Melihat fenomena tersebut Ketua Perhimpunan Pemerhati Pemilu (PPI) Papua Barat Daya, Abraham Sagrim meminta KPU Papua Barat Daya untuk segera bersikap.
Disisi lain netralitas KPU maupun Polda Papua Barat Daya serta Kejati Papua Barat harus selalu dikedepankan.
Abraham menyebut di dalam PKPU Nomor 15 Tahun 2024 tentang Tata Cara Penyelesaian Pelanggaran Administrasi Pemilihan Gubernur dan Wakil Gubernur, Bupati, Wakil Bupati, serta Wali Kota dan Wakil Wali Kota pada Bab II menyebutkan tata cara penyelesaian pelanggaran administrasi pemilihan bagian kesatu KPU provinsi atau kabupaten/kota.
Sementara pada pasal 4 menegaskan KPU Provinsi atau KPU kabupaten/kota wajib menindaklanjuti rekomendasi Bawaslu Provinsi, kabupaten atau kota atas pelanggaran administrasi.
“Kami ingin slogan itu harus bisa diwujudkan dengan tindakan,” ucap pria yang akrab disapa Brampi Sagrim di Sorong, Rabu, 30 Oktober 2024.
Brampi menegaskan, wajib hukumnya bagi KPU Papua Barat Daya melaksanakan rekomendasi dari Bawaslu Papua Barat Daya sebab calon yang bersangkutan telah melanggar ketentuan ayat (2) dan konsekwensinya telah diatur secara jelas dalam ayat (5) UU Nomor 10 Tahun 2016.
Mantan Komisioner Bawaslu Kota Sorong itu mengingatkan, jika KPU tidak mengindahkan rekomendasi Bawaslu maka konsekuensinya adalah pelanggaran kode etik dan pidana.
Brampi mengajak seluruh masyarakat Papua Barat Daya mengawal proses ini mengingat aturan sudah jelas bahwa KPU tidak boleh membantah atau mengelak dengan membuat opini atau pernyataan bahkan aturan lain.
Ia pun mengapresiasi Bawaslu PBD yang telah melaksanakan tugasnya dengan baik hingga mengeluarkan dua rekomendasi.
“Harus diingat bahwa rekomendasi pelanggaran administrasi merupakan hak mutlak Bawaslu,” kata Brampi.
Lebih lanjut Brampi mengatakan, rekomendasi kedua berupa dugaan pelanggaran pidana dan telah direkomendasikan oleh Bawaslu kepada Gakkumdu Papua Barat Daya.
Untuk itu, Gakkumdu PBD diingatkan jangan bermain apalagi memperlambat proses dengan menyatakan kurang bukti ini, atau belok kiri, belok kanan.
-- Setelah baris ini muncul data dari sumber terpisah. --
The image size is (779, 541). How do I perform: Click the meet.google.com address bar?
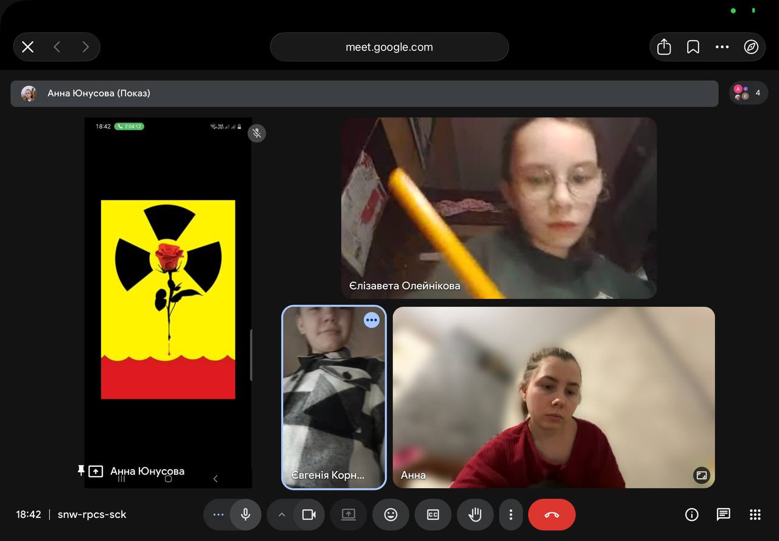389,47
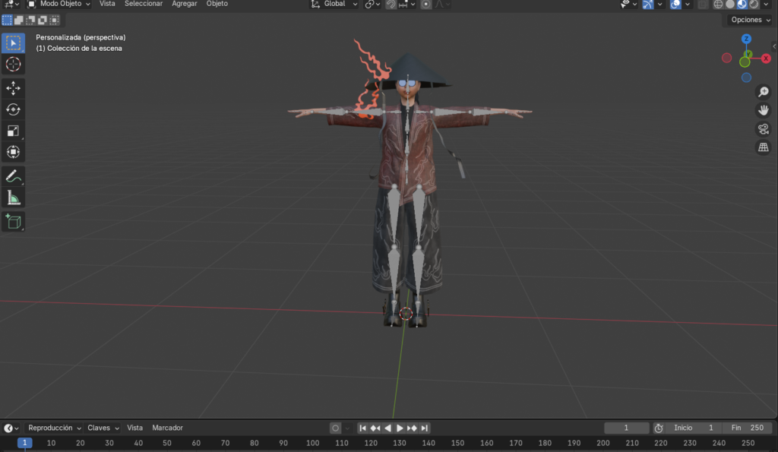Toggle the perspective/orthographic grid icon

tap(764, 147)
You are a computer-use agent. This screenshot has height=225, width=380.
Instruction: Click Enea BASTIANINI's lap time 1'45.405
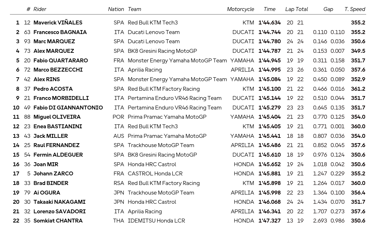click(x=270, y=126)
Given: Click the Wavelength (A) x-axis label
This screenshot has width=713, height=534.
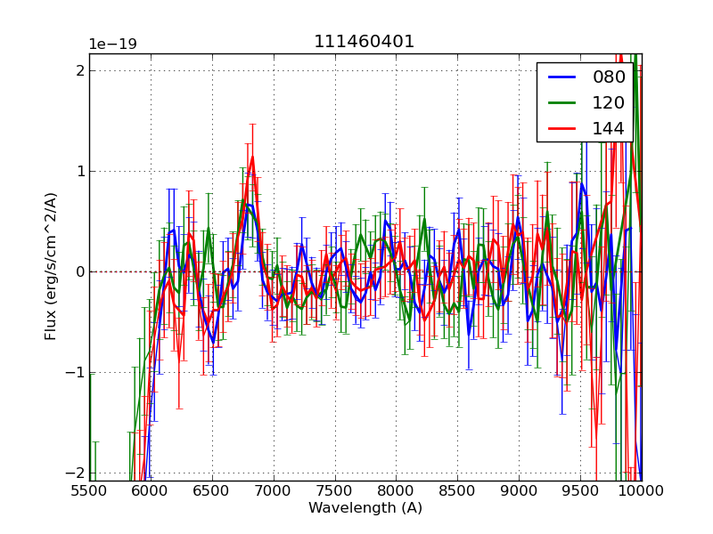Looking at the screenshot, I should tap(365, 508).
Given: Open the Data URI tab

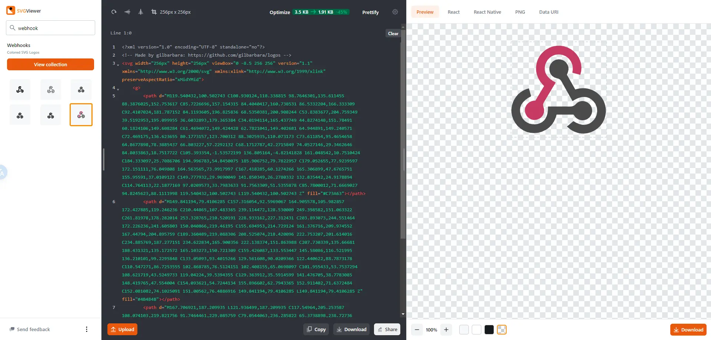Looking at the screenshot, I should [x=548, y=12].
Harus tegak lurus.
Brampi berharap, KPU dapat bersikap netral kali ini meski sebelumnya telah mengabaikan rekomendasi MRPBD.
“Harus ada kepastian hukum dalam pemilukada pertama provinsi Papua Barat Daya,” ujarnya.
Brampi pun berpesan, Gakkumdu harus bisa bersikap netral dan tegak lurus dengan aturan yang ada.
“Kalau sampai tidak tegak lurus, maka masyarakat bisa menilai ada apa dibalik semua itu,” tuturnya.
Sebelumnya salah satu calon gubernur Papua Barat Daya di duga melakukan pelanggaran administrasi.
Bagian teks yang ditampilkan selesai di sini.